As the Prime Minister made a bid to win back the family vote for the Tories, an analysis of Labour's likely MPs after the election showed that marriage and children were not at the top of their list of priorities.

If Labour wins the election with a working majority, less than two-thirds of its new male MPs will be married, compared with more than three-quarters at present. However, Labour men are still more likely to be married than the rest of the adult population, where the proportion is six out of 10.

Labour women, on the other hand, are far less likely to be married. Only half the party's female MPs are currently married.
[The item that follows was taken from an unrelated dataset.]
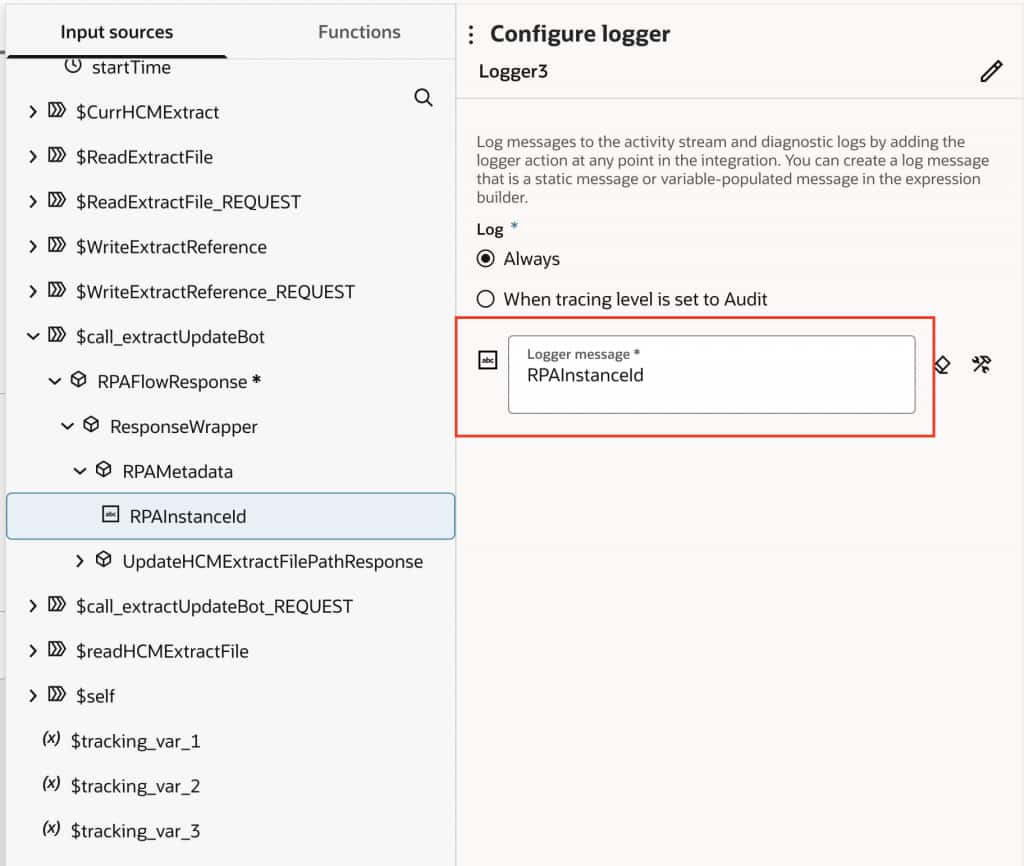This screenshot has height=866, width=1024.
Task: Select the $tracking_var_2 variable
Action: point(135,786)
Only a quarter of existing women MPs and a fifth of female candidates are married with children.

Very few of the new candidates, either male or female, admitted to being divorced or separated although about a quarter did not fill in the family section of the questionnaire on which the New Labour Guide is based. While 8 per cent of male Labour MPs and 19 per cent of female MPs are divorced, only 2 per cent of men and 5 per cent of women candidates were willing to reveal this information.

The guide, compiled by DPR publishing, was published as the Prime Minister launched a new offensive on family values. In the foreword to a book of his 1996 speeches entitled Our Nation's Future, John Major says the family, as well as the nation, is essential to every individual's security.

In an attempt to put distance between the Tories and Labour, he attacked "the incursions of the faceless state" into relations between parents and their children, and said families should be given more freedom to make their own decisions.